Social Networking Site (SNS): An online/digital platform whereby individuals congregate to communicate, share information, photos, videos, and links, and can respond to each other via a constructed lexicon comprised of symbols (“Like” button) and icons (emoji).

Drive System: The evolutionary, physical mechanism that urges humans to perform the behaviors required for their survival and to duplicate themselves in time and space; these drives include hunger (sustenance), tiredness (sleep), and sex (reproduction).

Motivation: The abstract force that compels humans to perform, act, or do that which they desire; motivation can be intrinsic, such as an individual taking a class to simply learn a new skill, or extrinsic, such as an individual taking a class because she or he will get paid more at her or his workplace after taking the class.

Consumerization: Refers to society’s need to purchase or somehow gain access to a product or service considered a commodity simply because of the need to purchase or gain access to it; for instance, meat has become a commodity in the U.S. today because individuals believe it is essential to the human diet and purchase and eat it regularly.

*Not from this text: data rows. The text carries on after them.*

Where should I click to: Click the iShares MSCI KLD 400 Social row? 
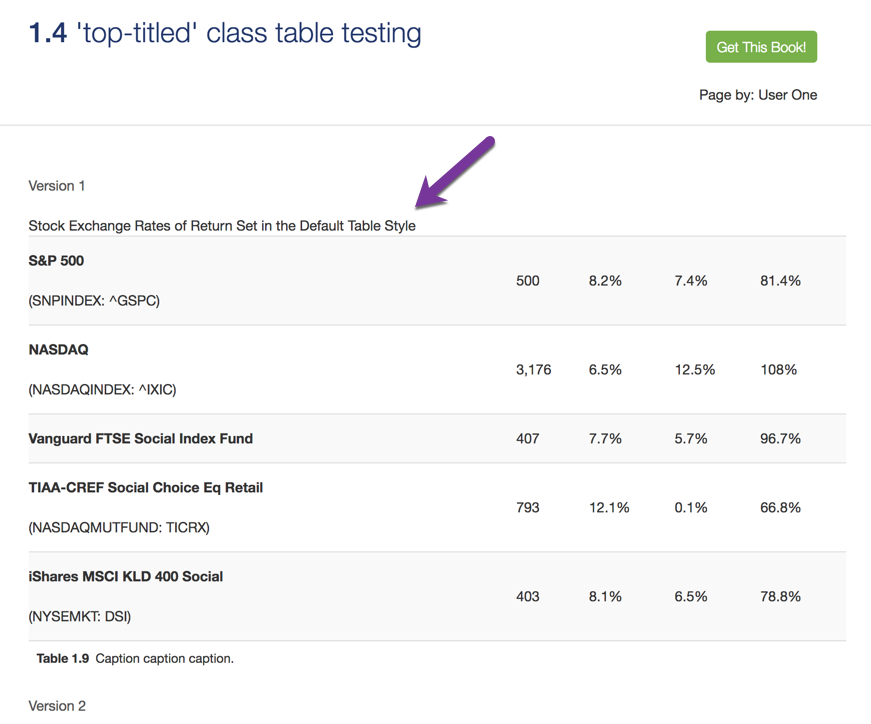122,576
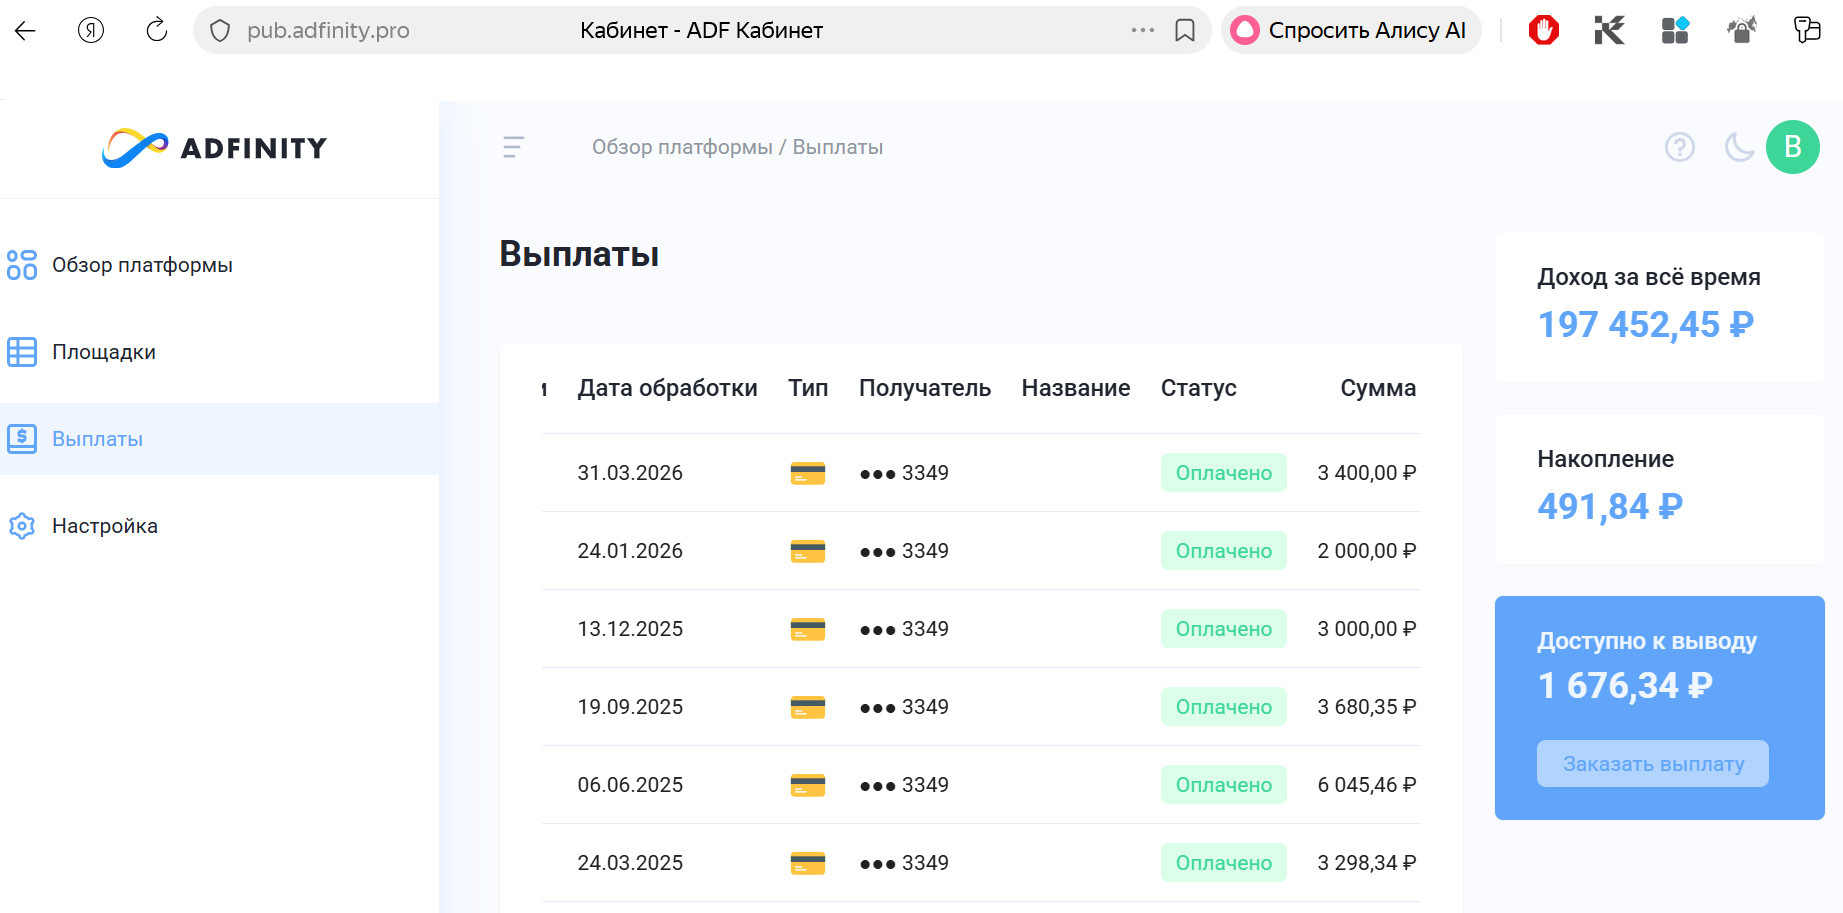The height and width of the screenshot is (913, 1843).
Task: Open Обзор платформы in sidebar
Action: pos(142,265)

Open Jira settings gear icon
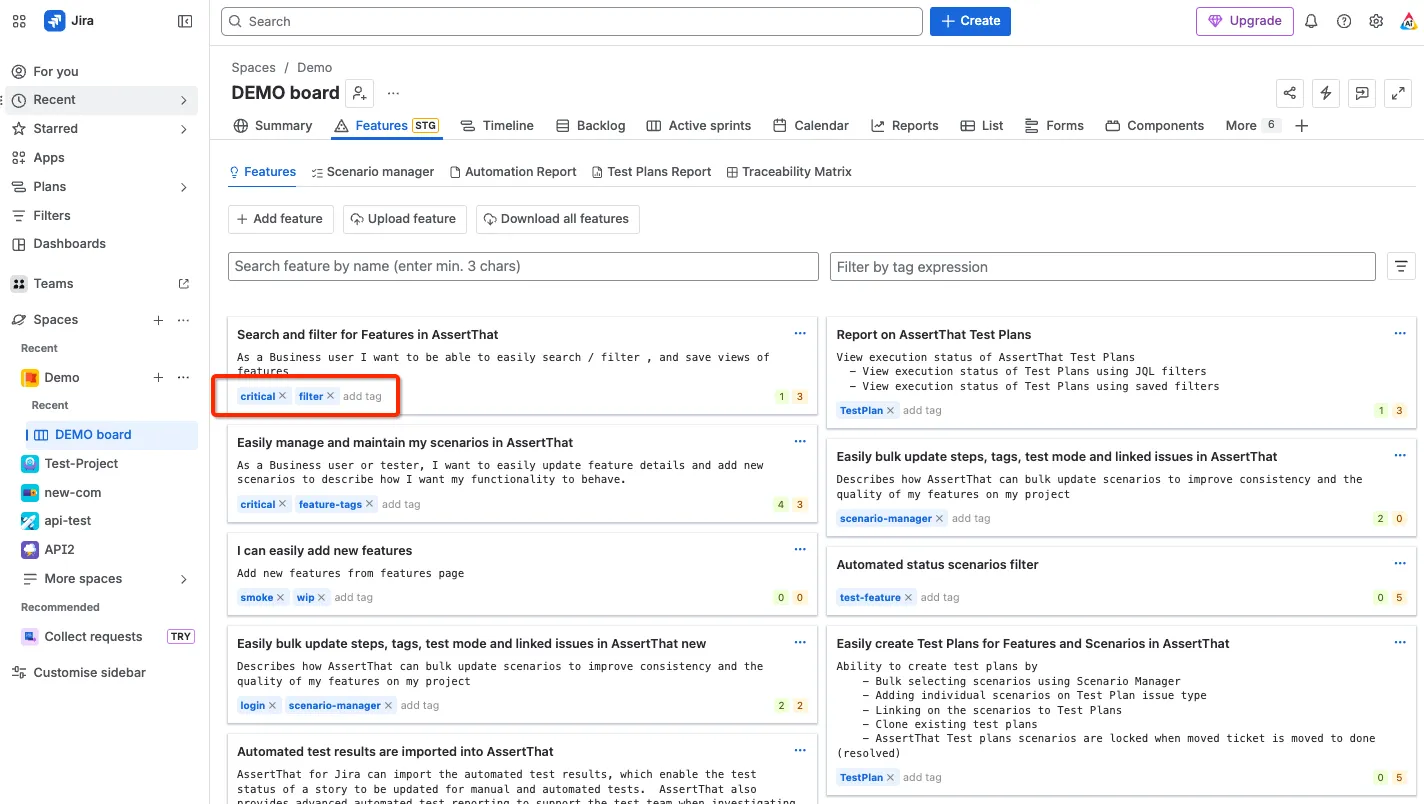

Farm Factory: An intensive form of modern farming, whereby animals are mass-produced and killed to be sold for human consumption; factory farms are large facilities, whereby livestock are routinely mistreated; harmed; injured; starved; injected with medicines and hormones to combat disease and for rapid growth; artificially inseminated; dragged; overheated, and cruelly treated in more industrial-style like methods prior to their being killed.

Script: The knowledge stored in an individual’s memory that is unconsciously used to understand, react, and behave in repeatedly encountered real-life social situations; scripts are stimulated when an individual encounters the situation that which has been repeatedly experienced.